_Challenge_
Quote the entire listing below verbatim, from the first line to the last.

_Records to use_
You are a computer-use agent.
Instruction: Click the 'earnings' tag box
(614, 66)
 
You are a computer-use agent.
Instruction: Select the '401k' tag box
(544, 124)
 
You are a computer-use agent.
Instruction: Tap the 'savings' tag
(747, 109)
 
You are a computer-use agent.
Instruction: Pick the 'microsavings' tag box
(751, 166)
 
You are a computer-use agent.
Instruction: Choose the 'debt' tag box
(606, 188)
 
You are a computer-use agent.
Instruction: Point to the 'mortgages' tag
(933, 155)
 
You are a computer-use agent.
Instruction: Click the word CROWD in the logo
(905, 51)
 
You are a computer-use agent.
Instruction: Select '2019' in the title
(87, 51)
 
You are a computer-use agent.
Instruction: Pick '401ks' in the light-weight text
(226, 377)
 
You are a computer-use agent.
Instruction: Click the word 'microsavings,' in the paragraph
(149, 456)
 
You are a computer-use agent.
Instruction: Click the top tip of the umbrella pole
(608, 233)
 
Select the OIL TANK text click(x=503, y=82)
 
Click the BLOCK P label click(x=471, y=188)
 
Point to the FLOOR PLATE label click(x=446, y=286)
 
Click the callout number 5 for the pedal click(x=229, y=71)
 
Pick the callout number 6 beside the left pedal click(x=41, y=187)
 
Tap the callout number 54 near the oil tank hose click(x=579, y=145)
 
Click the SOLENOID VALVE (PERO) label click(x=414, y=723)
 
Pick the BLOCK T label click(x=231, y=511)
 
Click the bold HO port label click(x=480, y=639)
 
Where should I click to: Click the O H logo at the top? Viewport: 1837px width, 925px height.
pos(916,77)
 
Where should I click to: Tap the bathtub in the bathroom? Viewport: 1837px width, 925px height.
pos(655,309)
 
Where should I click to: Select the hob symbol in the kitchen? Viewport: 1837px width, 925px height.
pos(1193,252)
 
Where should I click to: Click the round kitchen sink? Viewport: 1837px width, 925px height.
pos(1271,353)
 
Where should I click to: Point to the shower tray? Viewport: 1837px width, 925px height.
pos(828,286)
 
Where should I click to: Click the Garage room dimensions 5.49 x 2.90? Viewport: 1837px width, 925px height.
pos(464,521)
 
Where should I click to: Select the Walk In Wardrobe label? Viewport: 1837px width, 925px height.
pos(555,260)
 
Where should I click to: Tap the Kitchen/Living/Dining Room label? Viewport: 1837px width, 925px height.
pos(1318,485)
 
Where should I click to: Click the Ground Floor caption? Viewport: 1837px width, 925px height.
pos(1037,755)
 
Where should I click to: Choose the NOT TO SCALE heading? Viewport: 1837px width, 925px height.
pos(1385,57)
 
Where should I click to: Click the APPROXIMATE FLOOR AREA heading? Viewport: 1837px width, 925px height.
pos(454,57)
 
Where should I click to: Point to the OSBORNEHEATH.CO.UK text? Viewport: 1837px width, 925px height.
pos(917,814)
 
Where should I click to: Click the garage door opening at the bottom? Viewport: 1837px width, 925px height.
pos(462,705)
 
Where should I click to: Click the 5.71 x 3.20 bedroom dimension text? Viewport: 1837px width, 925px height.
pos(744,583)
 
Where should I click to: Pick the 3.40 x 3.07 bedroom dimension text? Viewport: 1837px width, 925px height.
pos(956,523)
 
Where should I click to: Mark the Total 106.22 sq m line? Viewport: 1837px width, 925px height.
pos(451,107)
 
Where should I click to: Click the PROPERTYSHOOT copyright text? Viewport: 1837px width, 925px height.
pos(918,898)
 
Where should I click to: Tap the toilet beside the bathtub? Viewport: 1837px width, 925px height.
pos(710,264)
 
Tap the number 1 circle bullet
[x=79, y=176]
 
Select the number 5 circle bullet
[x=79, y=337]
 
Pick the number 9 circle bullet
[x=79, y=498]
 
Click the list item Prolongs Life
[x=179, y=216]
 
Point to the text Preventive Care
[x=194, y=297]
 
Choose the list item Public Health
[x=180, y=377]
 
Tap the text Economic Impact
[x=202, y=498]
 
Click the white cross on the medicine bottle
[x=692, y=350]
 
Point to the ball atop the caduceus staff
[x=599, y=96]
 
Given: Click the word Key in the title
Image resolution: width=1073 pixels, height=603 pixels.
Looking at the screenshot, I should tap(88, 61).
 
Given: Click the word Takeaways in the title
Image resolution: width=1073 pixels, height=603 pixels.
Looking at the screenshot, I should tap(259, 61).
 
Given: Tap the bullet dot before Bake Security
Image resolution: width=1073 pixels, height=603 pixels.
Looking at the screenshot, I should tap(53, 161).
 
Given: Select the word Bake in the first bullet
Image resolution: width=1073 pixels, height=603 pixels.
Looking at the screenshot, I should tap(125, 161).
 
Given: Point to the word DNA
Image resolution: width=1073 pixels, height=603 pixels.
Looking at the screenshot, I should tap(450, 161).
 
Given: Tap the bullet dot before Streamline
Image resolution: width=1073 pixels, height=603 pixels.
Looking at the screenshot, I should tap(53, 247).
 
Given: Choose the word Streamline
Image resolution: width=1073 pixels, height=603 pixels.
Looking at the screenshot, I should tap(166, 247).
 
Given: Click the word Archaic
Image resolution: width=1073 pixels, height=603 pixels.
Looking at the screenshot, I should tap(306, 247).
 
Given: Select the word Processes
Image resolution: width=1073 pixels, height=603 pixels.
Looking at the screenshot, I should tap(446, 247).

_Finished exercise_
You are a computer-use agent.
Instruction: Click the 'earnings' tag box
(614, 66)
 
You are a computer-use agent.
Instruction: Select the '401k' tag box
(544, 124)
 
You are a computer-use agent.
Instruction: Tap the 'savings' tag
(747, 109)
 
You are a computer-use agent.
Instruction: Pick the 'microsavings' tag box
(751, 166)
 
You are a computer-use agent.
Instruction: Choose the 'debt' tag box
(606, 188)
 
You are a computer-use agent.
Instruction: Point to the 'mortgages' tag
(933, 155)
 
You are a computer-use agent.
Instruction: Click the word CROWD in the logo
(905, 51)
 
You are a computer-use agent.
Instruction: Select '2019' in the title
(87, 51)
 
You are a computer-use agent.
Instruction: Pick '401ks' in the light-weight text
(226, 377)
 
You are a computer-use agent.
Instruction: Click the word 'microsavings,' in the paragraph
(149, 456)
 
You are a computer-use agent.
Instruction: Click the top tip of the umbrella pole
(608, 233)
 
Select the OIL TANK text click(x=503, y=82)
 
Click the BLOCK P label click(x=471, y=188)
 
Point to the FLOOR PLATE label click(x=446, y=286)
 
Click the callout number 5 for the pedal click(x=229, y=71)
 
Pick the callout number 6 beside the left pedal click(x=41, y=187)
 
Tap the callout number 54 near the oil tank hose click(x=579, y=145)
 
Click the SOLENOID VALVE (PERO) label click(x=414, y=723)
 
Pick the BLOCK T label click(x=231, y=511)
 
Click the bold HO port label click(x=480, y=639)
 
Where should I click to: Click the O H logo at the top? Viewport: 1837px width, 925px height.
pos(916,77)
 
Where should I click to: Tap the bathtub in the bathroom? Viewport: 1837px width, 925px height.
pos(655,309)
 
Where should I click to: Select the hob symbol in the kitchen? Viewport: 1837px width, 925px height.
pos(1193,252)
 
Where should I click to: Click the round kitchen sink? Viewport: 1837px width, 925px height.
pos(1271,353)
 
Where should I click to: Point to the shower tray? Viewport: 1837px width, 925px height.
pos(828,286)
 
Where should I click to: Click the Garage room dimensions 5.49 x 2.90? Viewport: 1837px width, 925px height.
pos(464,521)
 
Where should I click to: Select the Walk In Wardrobe label? Viewport: 1837px width, 925px height.
pos(555,260)
 
Where should I click to: Tap the Kitchen/Living/Dining Room label? Viewport: 1837px width, 925px height.
pos(1318,485)
 
Where should I click to: Click the Ground Floor caption? Viewport: 1837px width, 925px height.
pos(1037,755)
 
Where should I click to: Choose the NOT TO SCALE heading? Viewport: 1837px width, 925px height.
pos(1385,57)
 
Where should I click to: Click the APPROXIMATE FLOOR AREA heading? Viewport: 1837px width, 925px height.
pos(454,57)
 
Where should I click to: Point to the OSBORNEHEATH.CO.UK text? Viewport: 1837px width, 925px height.
pos(917,814)
 
Where should I click to: Click the garage door opening at the bottom? Viewport: 1837px width, 925px height.
pos(462,705)
 
Where should I click to: Click the 5.71 x 3.20 bedroom dimension text? Viewport: 1837px width, 925px height.
pos(744,583)
 
Where should I click to: Pick the 3.40 x 3.07 bedroom dimension text? Viewport: 1837px width, 925px height.
pos(956,523)
 
Where should I click to: Mark the Total 106.22 sq m line? Viewport: 1837px width, 925px height.
pos(451,107)
 
Where should I click to: Click the PROPERTYSHOOT copyright text? Viewport: 1837px width, 925px height.
pos(918,898)
 
Where should I click to: Tap the toilet beside the bathtub? Viewport: 1837px width, 925px height.
pos(710,264)
 
Tap the number 1 circle bullet
[x=79, y=176]
 
Select the number 5 circle bullet
[x=79, y=337]
 
Pick the number 9 circle bullet
[x=79, y=498]
 
Click the list item Prolongs Life
[x=179, y=216]
 
Point to the text Preventive Care
[x=194, y=297]
 
Choose the list item Public Health
[x=180, y=377]
 
Tap the text Economic Impact
[x=202, y=498]
 
Click the white cross on the medicine bottle
[x=692, y=350]
 
Point to the ball atop the caduceus staff
[x=599, y=96]
 
Given: Click the word Key in the title
Image resolution: width=1073 pixels, height=603 pixels.
Looking at the screenshot, I should tap(88, 61).
 
Given: Click the word Takeaways in the title
Image resolution: width=1073 pixels, height=603 pixels.
Looking at the screenshot, I should tap(259, 61).
 
Given: Tap the bullet dot before Bake Security
Image resolution: width=1073 pixels, height=603 pixels.
Looking at the screenshot, I should tap(53, 161).
 
Given: Select the word Bake in the first bullet
Image resolution: width=1073 pixels, height=603 pixels.
Looking at the screenshot, I should tap(125, 161).
 
Given: Point to the word DNA
Image resolution: width=1073 pixels, height=603 pixels.
Looking at the screenshot, I should tap(450, 161).
 
Given: Tap the bullet dot before Streamline
Image resolution: width=1073 pixels, height=603 pixels.
Looking at the screenshot, I should tap(53, 247).
 
Given: Choose the word Streamline
Image resolution: width=1073 pixels, height=603 pixels.
Looking at the screenshot, I should tap(166, 247).
 
Given: Click the word Archaic
Image resolution: width=1073 pixels, height=603 pixels.
Looking at the screenshot, I should tap(306, 247).
 
Given: Select the word Processes
Image resolution: width=1073 pixels, height=603 pixels.
Looking at the screenshot, I should tap(446, 247).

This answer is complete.